Text segment.
::::

Knock uses the word “devourance” in reference to Orlok, and that echoes Van Helsing’s own sense of the monster. “Like every plague, its sole desire is to consume all life on earth.”

Ralph Ineson, Willem Dafoe and Aaron Taylor-Johnson in Nosferatu, photo courtesy Focus Features

The Cold Dark of Science

In many a modern horror movie, all this might be dismissed as mere superstition. Religious modes of attack would be ineffectual: Science and reason must win out.

But Nosferatu embraces the story’s inherently spiritual underpinnings and even doubles down on them.

When Thomas, visiting Count Orlok in his castle, asks the count about some curious rituals he’s seen from the villagers, Orlok waves them off and seeks to make an ally of reason. “Many superstitions here may seem backwards to a young man of your high learning,” Orlok says. He adds, “How I look forward to retiring to your city of a modern mind who knows nothing of, nor believes any, such morbid fairy tales.”

When Orlok does come to the city, he finds those unsupersitious men of “high learning” to be unwitting allies. Freidrich, a friend of Thomas, spends much of the movie waving away Van Helsing’s weird religious pronouncements, insisting that the death that is engulfing the city is a very natural, not supernatural, plague. And so he insists until his own small world is utterly consumed.

But Van Helsing (Willem Dafoe) places no such comfort in science or reason.

“I have seen things in this world that would’ve made Isaac Newton crawl back into his mother’s womb,” he says. “We have not become so much enlightened as we have been blinded by the gaseous light of science. … And I tell you, if we are to tame darkness, we must first face that it exists.”

::::

Input data.

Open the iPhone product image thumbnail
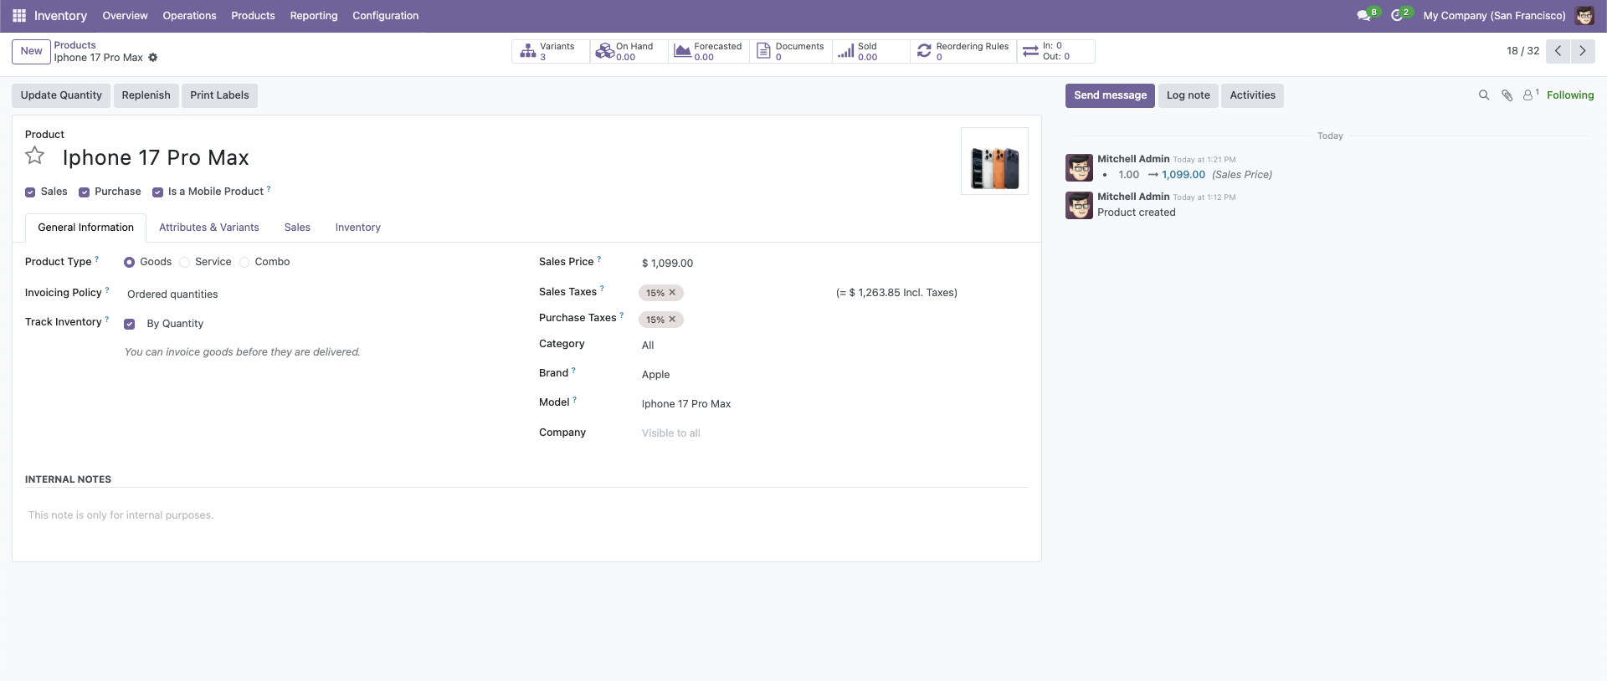The width and height of the screenshot is (1607, 681). 994,161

::::

Problems and tasks.
[A] Could you copy, word for word, the part of the Nosferatu passage that opens with the words containing "Knock uses the" and closes with "down on them."?
[B] Will you carry the Nosferatu passage forward from its last sentence?

Outputs for the tasks.
[A]
Knock uses the word “devourance” in reference to Orlok, and that echoes Van Helsing’s own sense of the monster. “Like every plague, its sole desire is to consume all life on earth.”

Ralph Ineson, Willem Dafoe and Aaron Taylor-Johnson in Nosferatu, photo courtesy Focus Features

The Cold Dark of Science

In many a modern horror movie, all this might be dismissed as mere superstition. Religious modes of attack would be ineffectual: Science and reason must win out.

But Nosferatu embraces the story’s inherently spiritual underpinnings and even doubles down on them.

[B]
That is a starkly religious pronouncement. And as the movie goes on, Van Helsing acts not so much like a vampire hunter as an exorcist, calling on God and His angels through a bevy of archaic names.

But—and we’ll definitely be diving into spoilers here—Van Helsing isn’t the one who’ll beat Orlok, and Van Helsing knows it.

Lily-Rose Depp in Nosferatu, photo courtesy Focus Features

The Sun Rises

Nosferatu is woven throughout with a strong thread of feminism—a thread so powerful that many secular reviewers have focused on that above all. And yeah, it’s certainly an important part of the film.

But that thread is braided with another: A very Christian concept of sacrifice.

The foundation of Christianity is built on an act of sacrifice: When Jesus died on the cross, it looked to the world, and perhaps to Satan himself, as a game-ending defeat. The sky itself went dark, the Bible says, when Christ was crucified.

And yet, three days later—just after sunrise on that third day, according to Mark 16—three women came to Jesus’ tomb and found it empty.

In Nosferatu, another woman takes center stage in a moment of tragedy and triumph: Ellen herself.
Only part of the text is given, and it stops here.